California has regulated PACE multiple times in the last few years. The state now requires evaluations of the property owner’s ability to pay, debt obligations and home equity, among others.
Although Siebert said it’s a great program that could be the answer homeowners are looking for, not everyone agrees.
Visalia City Council voted 4-1 to rescind the program from the city, only two years after the council voted to keep it.
It’s still operating in other parts of Tulare County and around the state, including parts of Kings and Fresno Counties.
The way the loans work is that they are automatically paid back through the borrower’s property tax bill, which brings local governments into the mix because they are then responsible for collecting the payments.
Visalia City Councilman Brian Poochigian brought the issue up with PACE because he didn’t want the city to be in the loan giving business, he told The Sun.
An issue with the program, Poochigian said, is that individual cities have to endorse and allow it in order for people to use it.
“There’s so many different programs out there for you to finance solar, or energy saving equipment, that the city didn’t have to endorse,” Poochigian said. “And I just didn’t think that we need to be in that type of business.”
Poochigian said he saw ads on Facebook for PACE that had the city’s logo with it and felt that wasn’t right.
He said many people from Visalia approached him and told him they signed up for the program but didn’t realize what they signed up for because they thought it was a city program.
“I’m not against energy efficient programs at all,” Poochigian said. “I just don’t think the city should be endorsing one over the other ones.”
Another point of contention with PACE is how the loan is applied – in front of the mortgage as a super lien.

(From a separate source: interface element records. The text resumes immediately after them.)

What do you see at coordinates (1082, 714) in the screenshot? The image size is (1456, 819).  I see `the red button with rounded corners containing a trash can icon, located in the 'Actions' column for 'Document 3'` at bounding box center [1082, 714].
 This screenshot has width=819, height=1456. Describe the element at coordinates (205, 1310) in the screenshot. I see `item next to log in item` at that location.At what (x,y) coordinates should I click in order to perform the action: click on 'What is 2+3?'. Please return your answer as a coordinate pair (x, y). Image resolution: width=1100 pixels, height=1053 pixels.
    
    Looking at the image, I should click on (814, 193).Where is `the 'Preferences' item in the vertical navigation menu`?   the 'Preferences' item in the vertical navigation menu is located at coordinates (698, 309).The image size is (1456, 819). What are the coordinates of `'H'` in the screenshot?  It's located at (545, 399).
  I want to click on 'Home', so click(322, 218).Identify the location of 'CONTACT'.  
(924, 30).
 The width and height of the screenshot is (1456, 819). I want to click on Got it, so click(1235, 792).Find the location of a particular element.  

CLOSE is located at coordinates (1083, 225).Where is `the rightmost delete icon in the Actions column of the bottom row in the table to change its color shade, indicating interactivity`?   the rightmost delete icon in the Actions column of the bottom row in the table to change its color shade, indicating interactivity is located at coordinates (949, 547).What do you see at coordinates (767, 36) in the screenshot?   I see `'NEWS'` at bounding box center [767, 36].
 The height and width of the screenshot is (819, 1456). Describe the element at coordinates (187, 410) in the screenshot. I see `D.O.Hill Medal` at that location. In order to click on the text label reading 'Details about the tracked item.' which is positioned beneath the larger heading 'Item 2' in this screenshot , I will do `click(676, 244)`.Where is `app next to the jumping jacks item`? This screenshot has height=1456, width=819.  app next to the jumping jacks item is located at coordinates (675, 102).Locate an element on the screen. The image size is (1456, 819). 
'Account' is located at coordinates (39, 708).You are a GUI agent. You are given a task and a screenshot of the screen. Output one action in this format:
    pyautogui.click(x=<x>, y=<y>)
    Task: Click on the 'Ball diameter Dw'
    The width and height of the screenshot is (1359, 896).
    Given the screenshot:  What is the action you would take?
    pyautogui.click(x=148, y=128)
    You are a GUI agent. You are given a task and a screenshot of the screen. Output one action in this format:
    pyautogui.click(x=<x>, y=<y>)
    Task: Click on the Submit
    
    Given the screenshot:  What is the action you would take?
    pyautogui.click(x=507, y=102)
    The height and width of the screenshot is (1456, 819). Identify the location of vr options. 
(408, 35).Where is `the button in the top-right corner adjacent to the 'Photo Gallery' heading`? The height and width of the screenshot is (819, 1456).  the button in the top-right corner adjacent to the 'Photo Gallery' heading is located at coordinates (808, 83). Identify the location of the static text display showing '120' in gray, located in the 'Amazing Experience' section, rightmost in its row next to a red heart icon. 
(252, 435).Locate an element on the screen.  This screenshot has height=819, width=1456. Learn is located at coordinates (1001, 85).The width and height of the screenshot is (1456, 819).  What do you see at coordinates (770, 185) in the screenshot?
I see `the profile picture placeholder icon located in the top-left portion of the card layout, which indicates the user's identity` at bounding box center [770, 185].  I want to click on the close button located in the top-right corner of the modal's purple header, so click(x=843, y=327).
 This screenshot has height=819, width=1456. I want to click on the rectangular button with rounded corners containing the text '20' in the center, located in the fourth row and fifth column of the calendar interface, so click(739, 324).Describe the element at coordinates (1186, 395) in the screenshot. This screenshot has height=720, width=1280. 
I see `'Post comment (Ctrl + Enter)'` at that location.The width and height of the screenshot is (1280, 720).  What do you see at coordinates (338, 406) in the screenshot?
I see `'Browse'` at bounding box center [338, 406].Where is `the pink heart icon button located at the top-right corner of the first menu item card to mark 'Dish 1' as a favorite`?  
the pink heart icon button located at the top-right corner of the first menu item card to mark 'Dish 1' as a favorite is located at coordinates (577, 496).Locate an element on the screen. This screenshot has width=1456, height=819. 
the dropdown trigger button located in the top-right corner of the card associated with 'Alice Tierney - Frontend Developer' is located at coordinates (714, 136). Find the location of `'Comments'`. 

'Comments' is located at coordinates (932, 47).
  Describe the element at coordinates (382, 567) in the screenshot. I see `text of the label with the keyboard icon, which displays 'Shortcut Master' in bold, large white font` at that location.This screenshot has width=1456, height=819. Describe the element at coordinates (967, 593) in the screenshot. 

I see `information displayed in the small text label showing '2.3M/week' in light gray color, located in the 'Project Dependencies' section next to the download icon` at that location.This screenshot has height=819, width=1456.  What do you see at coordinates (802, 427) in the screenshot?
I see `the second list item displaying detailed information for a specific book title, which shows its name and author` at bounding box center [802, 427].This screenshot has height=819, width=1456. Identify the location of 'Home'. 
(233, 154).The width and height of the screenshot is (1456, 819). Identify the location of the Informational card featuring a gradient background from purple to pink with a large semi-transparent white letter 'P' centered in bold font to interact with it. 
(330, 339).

Brian Gilbert, President of the Tulare County Association of Realtors, spoke at the city council meeting in support of eliminating the program.
He told The Sun that PACE ultimately makes it difficult for individuals to pay off their houses and pay off the loan.
The super lien amounts to negative equity on the house, which may be especially problematic for low income individuals when it comes time to sell.
“Anytime they put a super lien on it, it decreases their equity in the house,” Gilbert said. “That’s the issue homeowners face. That’s why we were advocating against it, because a lot of people do not understand that that’s what happens to them.”
But on the opposite end of the scale are contractors, who see the benefits of the program and work with the people who can utilize it.
Siebert praised the program because it makes solar available to homeowners that otherwise couldn’t afford it.
The PACE loan is tied to the property and not to personal credit, so it’s easier for people to qualify for a solar loan using the program, Siebert said.
It’s not just low-income individuals who use PACE though, Siebert said. Many customers who have a high net worth like the program because it doesn’t affect their borrowing ability.
Siebert said his company uses PACE on five percent of its projects, so it won’t be a big loss for his Visalia projects. But he said it’s a shame it was eliminated because it’s often the perfect option for people.
Tulare County Supervisor Kuyler Crocker said he doesn’t anticipate other cities in the county following in Visalia’s footsteps and eliminating the program in the immediate future.
But since it’s up to each individual city, it could happen at anytime.
Gilbert said that while no one has approached him in the last two months about another city looking to eliminate the program, when it comes up for reevaluation, the association wants to make sure the public knows its position.
While eliminating PACE is not necessarily on the immediate agenda for more cities, it’s a point of contention and could see some further reevaluation down the line.
If a homeowner is unable to pay the PACE bill, the house will be foreclosed.
“If you don’t pay a super lien, they foreclose your house,” Gilbert said. “You lose your house, and I think that’s a bad situation for anyone to get themselves into if they don’t completely understand it.”